++++ DATA FOR ANALYSIS

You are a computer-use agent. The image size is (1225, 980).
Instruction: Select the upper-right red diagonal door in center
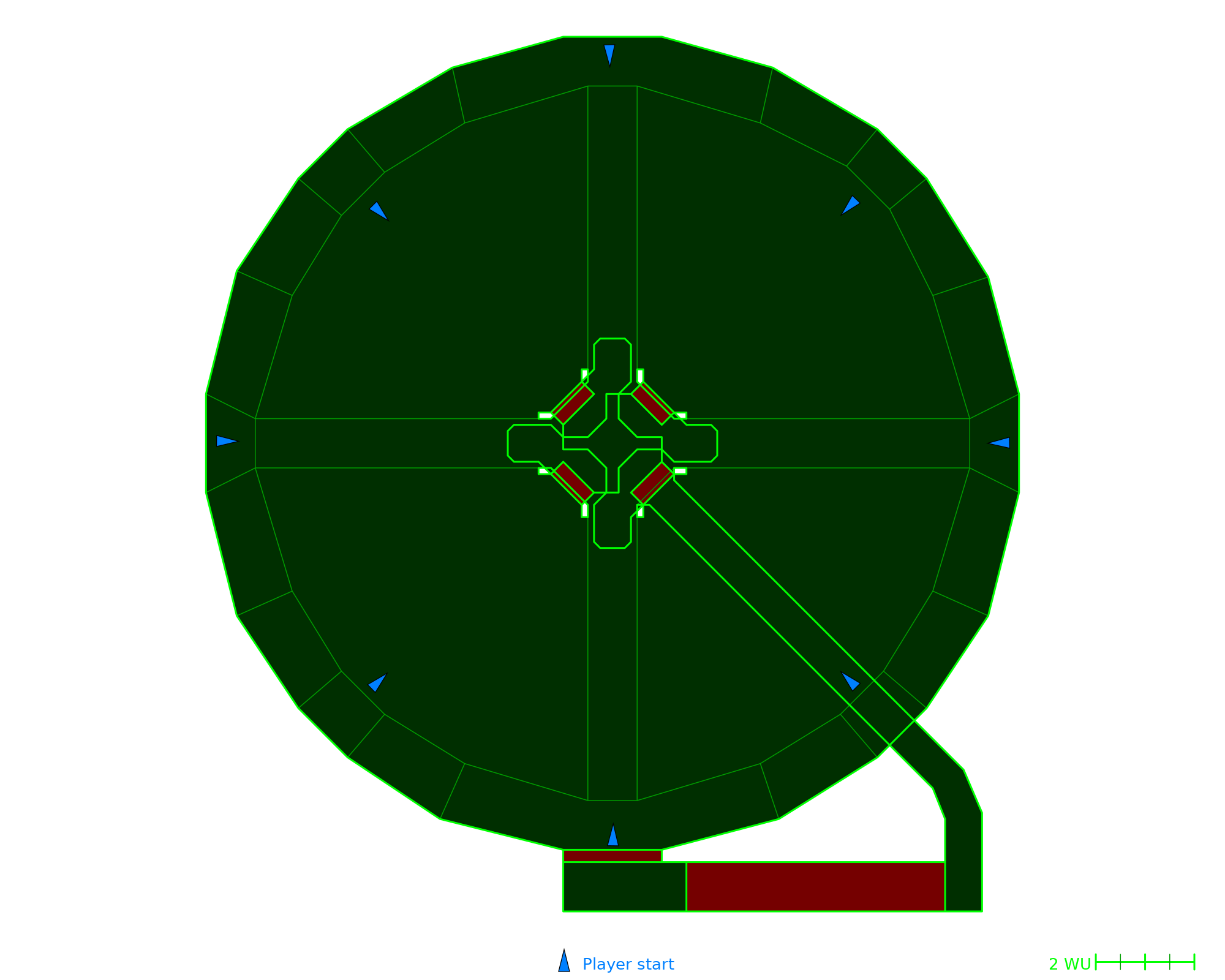(652, 404)

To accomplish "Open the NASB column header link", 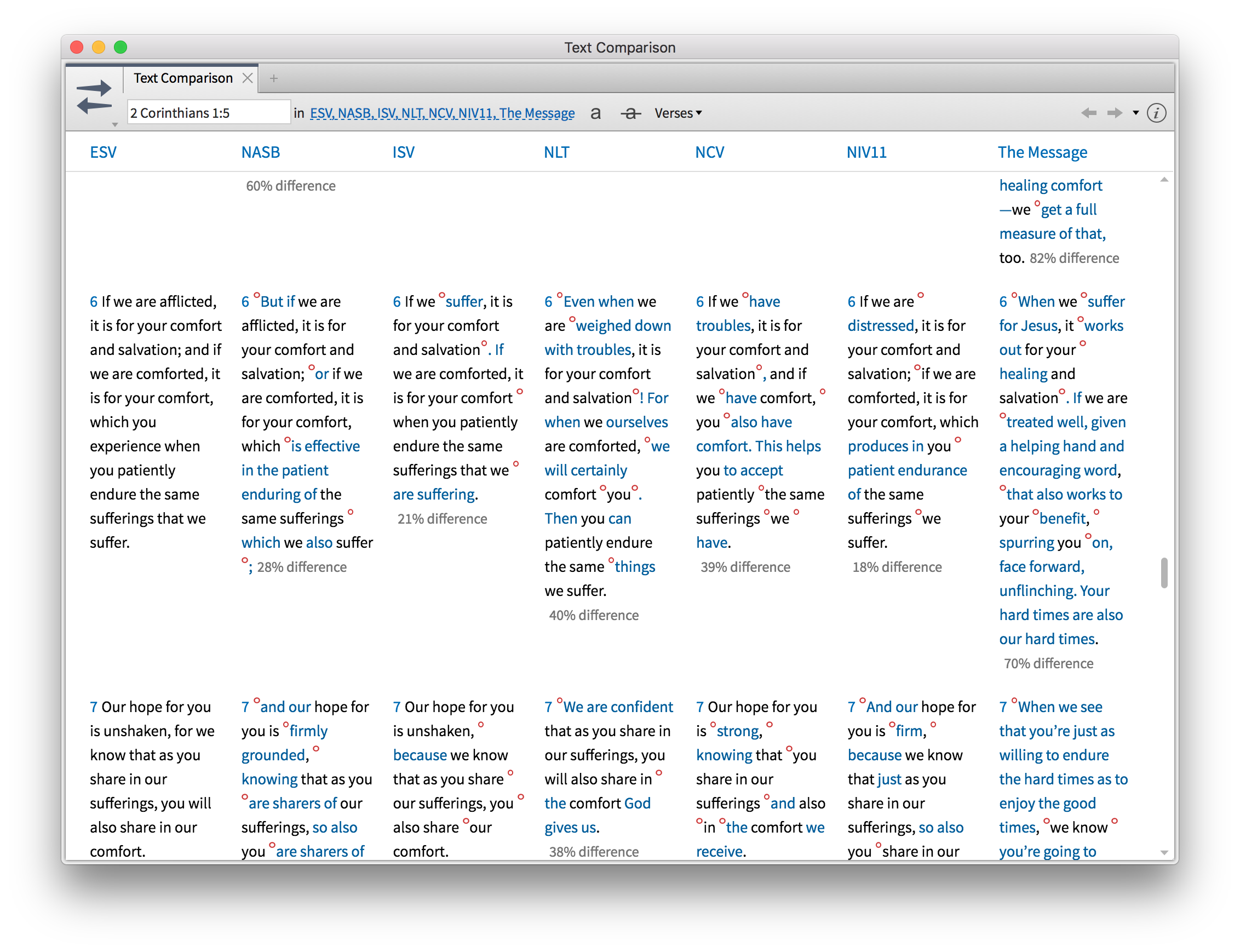I will click(261, 152).
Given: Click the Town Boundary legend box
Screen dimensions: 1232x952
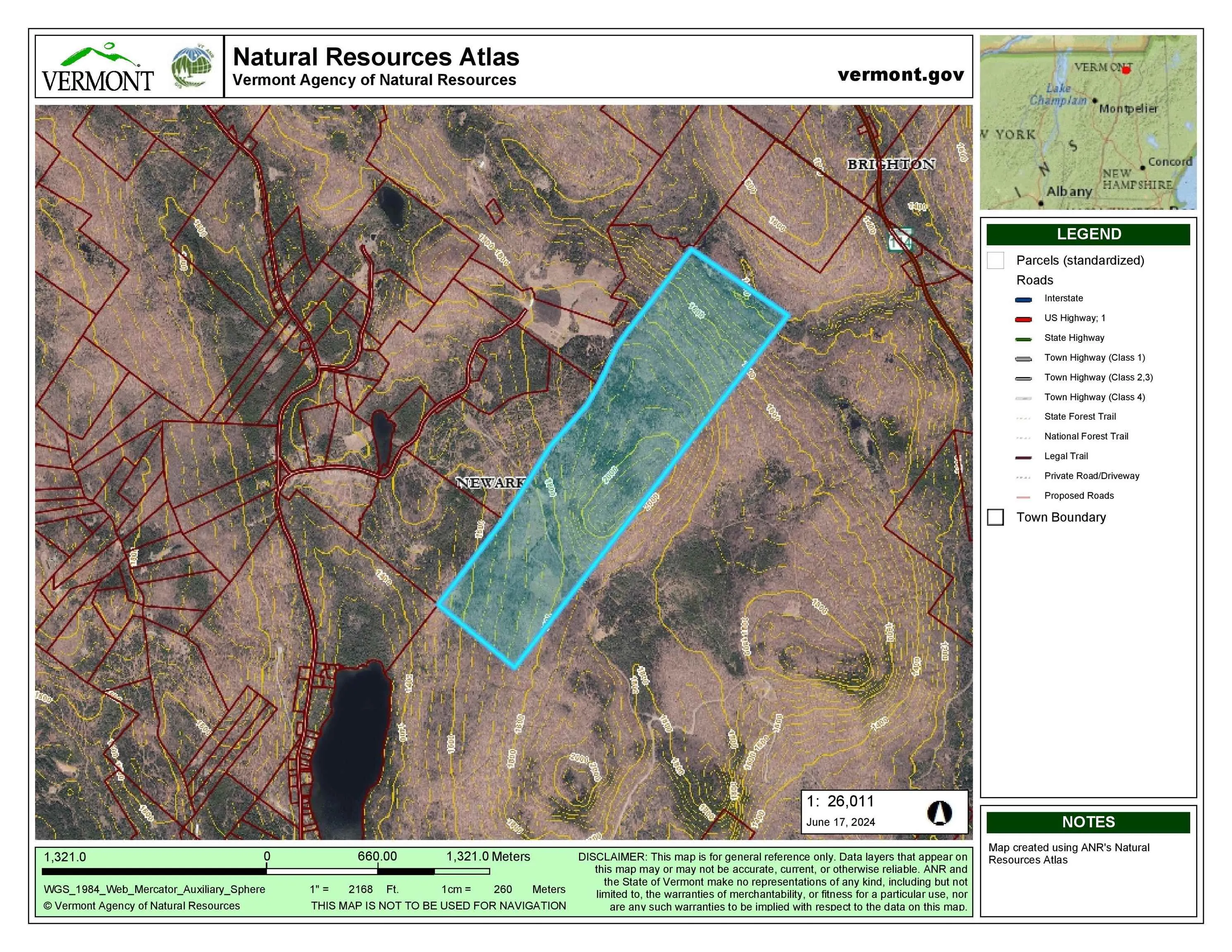Looking at the screenshot, I should (996, 517).
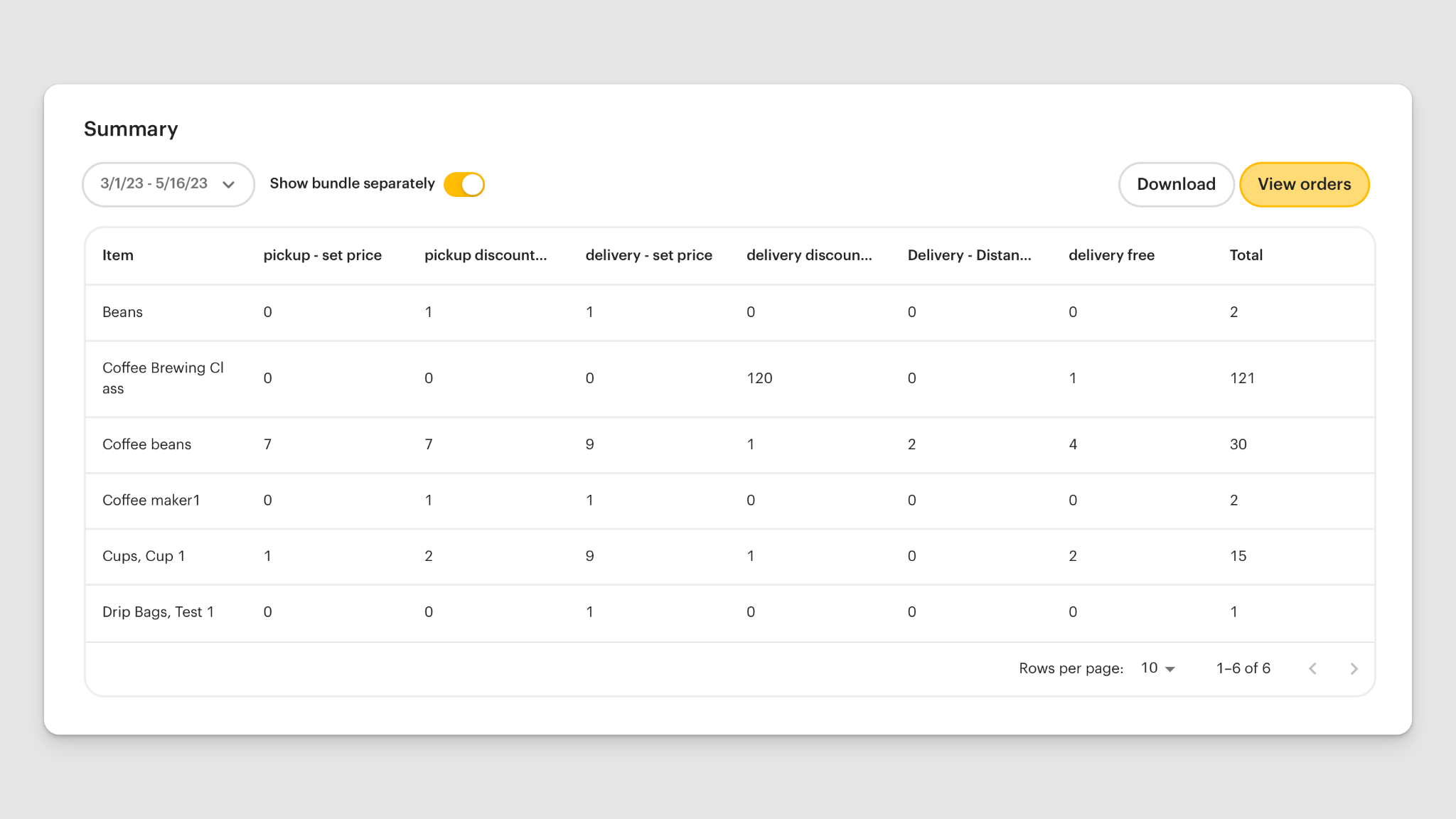1456x819 pixels.
Task: Click the Total column header
Action: click(x=1246, y=255)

++++++++

### TASK DESCRIPTION
Your copy should hold exactly the lines from the one with "Given: Click the Town Boundary legend box" through the final line of the records, both ends included, and no pictures.

### RESULT OF THIS TASK
Given: Click the Town Boundary legend box
Screen dimensions: 1232x952
Looking at the screenshot, I should (996, 517).
1456x819 pixels.
Task: Click the Total column header
Action: click(x=1246, y=255)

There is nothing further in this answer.